> **Aim of the task**: Reproduce the records verbatim, starting at the line that contains "Click the Market value column header" and ending at the line that contains "point(95,43)".

> **Input rows**:
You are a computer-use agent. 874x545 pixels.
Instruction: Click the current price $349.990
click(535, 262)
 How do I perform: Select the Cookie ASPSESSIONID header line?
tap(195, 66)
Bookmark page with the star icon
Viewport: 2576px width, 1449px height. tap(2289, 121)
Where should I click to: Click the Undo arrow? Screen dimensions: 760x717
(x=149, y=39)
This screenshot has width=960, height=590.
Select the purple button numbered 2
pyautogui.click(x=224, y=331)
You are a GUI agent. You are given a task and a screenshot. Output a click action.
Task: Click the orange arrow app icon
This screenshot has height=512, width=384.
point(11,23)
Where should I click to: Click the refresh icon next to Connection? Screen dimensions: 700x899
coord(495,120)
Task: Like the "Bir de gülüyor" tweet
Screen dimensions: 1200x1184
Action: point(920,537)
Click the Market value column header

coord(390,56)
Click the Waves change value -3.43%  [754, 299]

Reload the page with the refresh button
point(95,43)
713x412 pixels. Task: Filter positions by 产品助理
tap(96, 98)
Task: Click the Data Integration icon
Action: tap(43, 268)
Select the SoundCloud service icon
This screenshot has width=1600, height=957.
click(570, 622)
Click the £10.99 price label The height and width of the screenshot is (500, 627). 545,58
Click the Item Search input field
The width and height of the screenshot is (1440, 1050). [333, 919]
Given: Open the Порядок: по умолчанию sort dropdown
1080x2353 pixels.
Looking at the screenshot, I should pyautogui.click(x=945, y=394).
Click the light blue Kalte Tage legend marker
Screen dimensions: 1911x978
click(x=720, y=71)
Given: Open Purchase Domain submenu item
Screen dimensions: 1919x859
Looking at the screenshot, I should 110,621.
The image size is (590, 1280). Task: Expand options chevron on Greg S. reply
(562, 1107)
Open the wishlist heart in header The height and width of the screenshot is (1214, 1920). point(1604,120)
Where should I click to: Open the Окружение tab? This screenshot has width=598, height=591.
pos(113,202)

> **Worked solution**:
Click the Market value column header

coord(390,56)
Click the Waves change value -3.43%  [754, 299]

Reload the page with the refresh button
point(95,43)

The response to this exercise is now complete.